── Materials provided ──

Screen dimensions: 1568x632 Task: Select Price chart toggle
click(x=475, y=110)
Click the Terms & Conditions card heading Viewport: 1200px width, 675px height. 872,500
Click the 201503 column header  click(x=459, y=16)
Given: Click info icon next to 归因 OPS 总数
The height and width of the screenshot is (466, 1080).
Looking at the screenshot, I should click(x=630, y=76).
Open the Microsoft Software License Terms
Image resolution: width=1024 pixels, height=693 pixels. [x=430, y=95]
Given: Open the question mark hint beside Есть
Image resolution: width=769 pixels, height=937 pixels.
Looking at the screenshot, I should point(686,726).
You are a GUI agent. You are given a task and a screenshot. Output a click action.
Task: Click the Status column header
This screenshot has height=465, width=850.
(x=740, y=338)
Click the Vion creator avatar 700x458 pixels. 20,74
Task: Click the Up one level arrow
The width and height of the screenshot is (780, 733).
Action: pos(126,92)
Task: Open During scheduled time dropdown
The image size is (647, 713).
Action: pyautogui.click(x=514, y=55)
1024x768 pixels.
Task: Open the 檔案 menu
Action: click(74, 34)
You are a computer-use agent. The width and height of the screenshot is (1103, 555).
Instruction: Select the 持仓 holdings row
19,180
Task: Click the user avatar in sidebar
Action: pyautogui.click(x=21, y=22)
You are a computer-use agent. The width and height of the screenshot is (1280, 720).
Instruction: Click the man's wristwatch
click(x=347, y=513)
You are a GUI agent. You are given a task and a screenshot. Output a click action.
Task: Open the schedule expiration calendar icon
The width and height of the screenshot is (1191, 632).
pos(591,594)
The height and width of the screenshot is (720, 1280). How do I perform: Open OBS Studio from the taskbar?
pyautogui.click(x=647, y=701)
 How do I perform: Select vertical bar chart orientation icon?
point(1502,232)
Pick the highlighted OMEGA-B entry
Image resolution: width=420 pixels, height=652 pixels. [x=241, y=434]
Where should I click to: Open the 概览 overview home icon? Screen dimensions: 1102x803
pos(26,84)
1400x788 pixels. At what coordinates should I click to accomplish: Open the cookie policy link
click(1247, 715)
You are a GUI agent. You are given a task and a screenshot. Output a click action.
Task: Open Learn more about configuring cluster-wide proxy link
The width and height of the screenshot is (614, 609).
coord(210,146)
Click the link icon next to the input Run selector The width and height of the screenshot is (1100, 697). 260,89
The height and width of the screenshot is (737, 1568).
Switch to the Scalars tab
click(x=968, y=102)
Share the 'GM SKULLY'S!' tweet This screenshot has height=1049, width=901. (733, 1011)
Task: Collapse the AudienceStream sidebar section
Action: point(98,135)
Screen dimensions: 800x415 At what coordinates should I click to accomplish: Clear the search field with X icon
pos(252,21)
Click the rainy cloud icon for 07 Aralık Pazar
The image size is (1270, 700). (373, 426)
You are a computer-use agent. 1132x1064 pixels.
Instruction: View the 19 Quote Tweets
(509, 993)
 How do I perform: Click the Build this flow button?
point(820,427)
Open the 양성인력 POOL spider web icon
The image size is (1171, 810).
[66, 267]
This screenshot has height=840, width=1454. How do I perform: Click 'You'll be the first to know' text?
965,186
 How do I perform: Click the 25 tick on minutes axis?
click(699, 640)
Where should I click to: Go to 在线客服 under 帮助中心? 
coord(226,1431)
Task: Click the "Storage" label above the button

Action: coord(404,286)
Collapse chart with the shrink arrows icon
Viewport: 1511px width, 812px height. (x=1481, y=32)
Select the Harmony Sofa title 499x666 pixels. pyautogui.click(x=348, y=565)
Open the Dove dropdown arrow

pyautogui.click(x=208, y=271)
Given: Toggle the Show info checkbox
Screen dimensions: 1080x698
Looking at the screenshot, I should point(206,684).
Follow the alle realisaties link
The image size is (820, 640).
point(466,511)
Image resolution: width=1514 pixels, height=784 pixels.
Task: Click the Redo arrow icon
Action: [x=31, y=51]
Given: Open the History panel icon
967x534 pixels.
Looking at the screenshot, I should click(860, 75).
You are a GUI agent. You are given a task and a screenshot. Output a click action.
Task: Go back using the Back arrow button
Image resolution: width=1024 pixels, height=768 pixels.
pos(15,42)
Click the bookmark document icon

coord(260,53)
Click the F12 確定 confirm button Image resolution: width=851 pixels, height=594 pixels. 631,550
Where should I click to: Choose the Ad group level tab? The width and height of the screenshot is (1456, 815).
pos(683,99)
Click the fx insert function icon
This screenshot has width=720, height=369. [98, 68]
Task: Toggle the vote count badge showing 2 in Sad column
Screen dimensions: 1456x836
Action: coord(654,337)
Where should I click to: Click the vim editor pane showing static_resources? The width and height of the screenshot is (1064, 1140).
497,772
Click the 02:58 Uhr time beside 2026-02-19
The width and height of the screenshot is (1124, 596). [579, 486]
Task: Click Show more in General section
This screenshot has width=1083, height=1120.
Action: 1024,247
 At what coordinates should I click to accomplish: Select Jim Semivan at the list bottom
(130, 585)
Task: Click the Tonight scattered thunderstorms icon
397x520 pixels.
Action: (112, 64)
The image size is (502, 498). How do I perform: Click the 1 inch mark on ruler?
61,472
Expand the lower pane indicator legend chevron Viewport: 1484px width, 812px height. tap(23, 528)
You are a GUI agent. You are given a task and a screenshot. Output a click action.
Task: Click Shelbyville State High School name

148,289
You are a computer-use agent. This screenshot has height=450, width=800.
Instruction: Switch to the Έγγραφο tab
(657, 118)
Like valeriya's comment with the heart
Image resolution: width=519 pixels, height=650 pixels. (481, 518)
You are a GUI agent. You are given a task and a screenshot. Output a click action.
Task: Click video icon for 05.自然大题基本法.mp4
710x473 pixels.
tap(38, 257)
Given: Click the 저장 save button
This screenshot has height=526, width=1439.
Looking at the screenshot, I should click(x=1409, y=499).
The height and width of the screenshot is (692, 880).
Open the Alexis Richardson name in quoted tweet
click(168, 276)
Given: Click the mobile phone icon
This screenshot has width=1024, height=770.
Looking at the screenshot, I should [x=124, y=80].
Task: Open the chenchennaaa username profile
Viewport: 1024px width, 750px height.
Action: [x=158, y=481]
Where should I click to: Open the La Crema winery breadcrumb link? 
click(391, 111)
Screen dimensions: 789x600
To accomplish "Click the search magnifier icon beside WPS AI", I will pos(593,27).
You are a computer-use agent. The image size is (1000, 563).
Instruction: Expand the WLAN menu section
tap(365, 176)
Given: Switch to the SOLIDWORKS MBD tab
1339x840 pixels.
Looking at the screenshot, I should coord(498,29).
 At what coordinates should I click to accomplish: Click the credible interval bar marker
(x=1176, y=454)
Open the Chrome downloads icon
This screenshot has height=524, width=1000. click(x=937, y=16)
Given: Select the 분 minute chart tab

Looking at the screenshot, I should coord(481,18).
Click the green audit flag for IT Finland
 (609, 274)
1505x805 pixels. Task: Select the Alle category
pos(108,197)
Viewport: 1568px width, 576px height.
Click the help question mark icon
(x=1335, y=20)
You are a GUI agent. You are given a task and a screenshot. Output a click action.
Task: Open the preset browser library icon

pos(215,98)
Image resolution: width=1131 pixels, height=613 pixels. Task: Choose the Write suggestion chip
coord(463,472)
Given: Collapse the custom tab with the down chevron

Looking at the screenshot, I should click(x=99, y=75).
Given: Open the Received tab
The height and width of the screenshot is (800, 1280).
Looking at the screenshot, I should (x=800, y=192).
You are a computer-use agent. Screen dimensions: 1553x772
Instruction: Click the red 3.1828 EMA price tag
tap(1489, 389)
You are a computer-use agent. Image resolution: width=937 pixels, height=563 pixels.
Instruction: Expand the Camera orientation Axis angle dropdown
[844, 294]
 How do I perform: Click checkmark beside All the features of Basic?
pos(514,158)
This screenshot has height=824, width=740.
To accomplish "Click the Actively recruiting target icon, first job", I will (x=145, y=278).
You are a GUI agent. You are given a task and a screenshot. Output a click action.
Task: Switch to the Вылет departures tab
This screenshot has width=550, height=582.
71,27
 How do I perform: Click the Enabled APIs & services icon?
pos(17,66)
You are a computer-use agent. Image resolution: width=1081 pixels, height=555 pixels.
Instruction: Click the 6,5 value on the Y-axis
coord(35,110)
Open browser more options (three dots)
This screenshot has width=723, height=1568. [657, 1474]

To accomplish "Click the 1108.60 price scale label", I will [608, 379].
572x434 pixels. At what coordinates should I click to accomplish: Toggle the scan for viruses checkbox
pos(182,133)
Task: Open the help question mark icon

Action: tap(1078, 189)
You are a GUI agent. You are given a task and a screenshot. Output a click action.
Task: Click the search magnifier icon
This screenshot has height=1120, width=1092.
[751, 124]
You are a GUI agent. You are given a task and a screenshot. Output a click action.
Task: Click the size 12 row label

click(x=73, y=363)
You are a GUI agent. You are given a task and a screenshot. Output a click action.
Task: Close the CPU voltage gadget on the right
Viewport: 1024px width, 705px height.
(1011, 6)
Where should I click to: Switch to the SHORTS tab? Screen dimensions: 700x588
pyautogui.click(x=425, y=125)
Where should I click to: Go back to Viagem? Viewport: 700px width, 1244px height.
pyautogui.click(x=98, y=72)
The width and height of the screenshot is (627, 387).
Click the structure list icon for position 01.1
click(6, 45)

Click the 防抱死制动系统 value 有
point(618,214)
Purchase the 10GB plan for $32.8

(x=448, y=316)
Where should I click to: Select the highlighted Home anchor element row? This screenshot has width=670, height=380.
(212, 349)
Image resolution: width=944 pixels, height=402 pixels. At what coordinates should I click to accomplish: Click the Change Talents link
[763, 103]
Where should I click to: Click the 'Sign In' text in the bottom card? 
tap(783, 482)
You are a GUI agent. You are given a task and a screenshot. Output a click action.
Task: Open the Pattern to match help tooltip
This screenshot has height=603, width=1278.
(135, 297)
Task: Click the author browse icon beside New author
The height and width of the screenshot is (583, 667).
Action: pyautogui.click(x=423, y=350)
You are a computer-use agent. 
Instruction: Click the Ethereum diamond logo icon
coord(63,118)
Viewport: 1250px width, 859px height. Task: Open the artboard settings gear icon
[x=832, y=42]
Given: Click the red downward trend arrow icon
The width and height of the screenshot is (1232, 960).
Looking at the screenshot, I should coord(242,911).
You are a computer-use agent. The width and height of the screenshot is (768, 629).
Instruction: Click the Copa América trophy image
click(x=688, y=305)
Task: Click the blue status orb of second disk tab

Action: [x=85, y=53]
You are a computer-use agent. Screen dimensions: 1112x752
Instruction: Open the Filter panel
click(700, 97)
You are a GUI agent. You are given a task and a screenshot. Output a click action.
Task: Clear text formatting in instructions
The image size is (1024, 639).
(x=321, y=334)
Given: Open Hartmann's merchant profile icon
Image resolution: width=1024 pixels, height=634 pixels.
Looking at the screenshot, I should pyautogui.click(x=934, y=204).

───

= Task directions =
Up to and including the line with "Given: Open the question", write out the records above exactly, starting from their first line.

= Task solution =
Screen dimensions: 1568x632 Task: Select Price chart toggle
click(x=475, y=110)
Click the Terms & Conditions card heading Viewport: 1200px width, 675px height. 872,500
Click the 201503 column header  click(x=459, y=16)
Given: Click info icon next to 归因 OPS 总数
The height and width of the screenshot is (466, 1080).
Looking at the screenshot, I should click(x=630, y=76).
Open the Microsoft Software License Terms
Image resolution: width=1024 pixels, height=693 pixels. [x=430, y=95]
Given: Open the question mark hint beside Есть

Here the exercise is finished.